The respondents — comprised of about 200 chief information security officers, chief security officers and AI security officers at firms with at least $1 billion in revenue — also expect more resources to bolster their defense going forward, with a majority (87%) anticipating their company’s SOC budgets and headcount will increase by under 20% over the next two years, according to the findings. Currently, the average annual SOC budget stands at $14.6 million, according to KPMG.
The anticipated boost in security budgets comes amid a growing number of cyberattacks against large organizations, according to Ryan Budnik, director of cyber threat management at KPMG. Chief information security officers are “acknowledging that there is an expanding footprint of devices and technologies and business that they need to cover and protect,” he said in an interview.

Dive Insight:

The SOC team is front and center in handling cyber threats, acting as a kind of “one stop shop” to help organizations mitigate, prevent, contain, respond to and recover from cyber attacks, Budnik said. While organizational structures differ, Budnik said the center typically reports to the CISO, who is often a peer of the CFO. The finance chief allocates the budget to the CISO, who would oversees the SOC operations, he said.

The anticipated increase in the SOC budget over the next 24 months comes as some had estimated a single digit rise in overall tech spending this year: Gartner forecast that worldwide IT spending was poised to tick up 6.8% to $5 trillion.

Some of the SOC plans are likely to be more robust than others. Of the 68% of respondents who expect their SOC budget to increase over the next two years, just 13% expect it to increase by 20% or more, 41% expect budgets to rise between 10% but under 20%, and 46% expect the boost to be under 10%, according to KPMG’s findings. Just 1% are anticipating their SOC budgets to decrease.

Cybersecurity has risen as a C-suite level priority in recent years, amid a rise in sophisticated and costly cyberattacks as well as growing regulatory pressures such as the Securities and Exchange Commission’s rules that require a “material” cybersecurity incident to be disclosed to the SEC within four days.

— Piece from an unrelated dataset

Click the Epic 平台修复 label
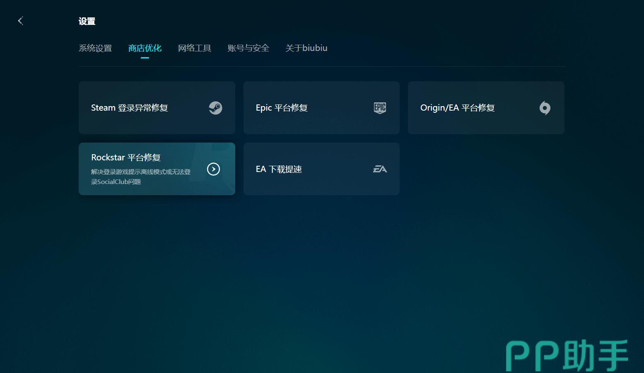The width and height of the screenshot is (644, 373). coord(281,108)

“The SEC requirement is forcing a conversation…really forcing the CISO to frame it within the organization as a business risk,” Budnik said, noting that putting a price tag on the value of the security is not easy. “That dollar saved coming out of security is hard to quantify.”

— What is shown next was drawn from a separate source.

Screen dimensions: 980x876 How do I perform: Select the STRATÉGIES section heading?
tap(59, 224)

The study’s findings regarding how the security leaders spend SOC money show that the allocations of the SOC budget are spread fairly evenly across different aspects of the center’s activities, with 19% spread on prevention expenses to 16% spent on response and remediation. While companies have been talking about “shifting left,” meaning seeking to put more of their efforts into prevention, Budnik said it was understandable that spending on response remains a focus.

“When those incidents happen, everybody drops their pencils and everyone focuses on that,” Budnik said. “So typically that’s where the budget, I suspect, is being focused because when a breach is occurring everyone needs to focus on that, worrying about prevention at that point is less important.”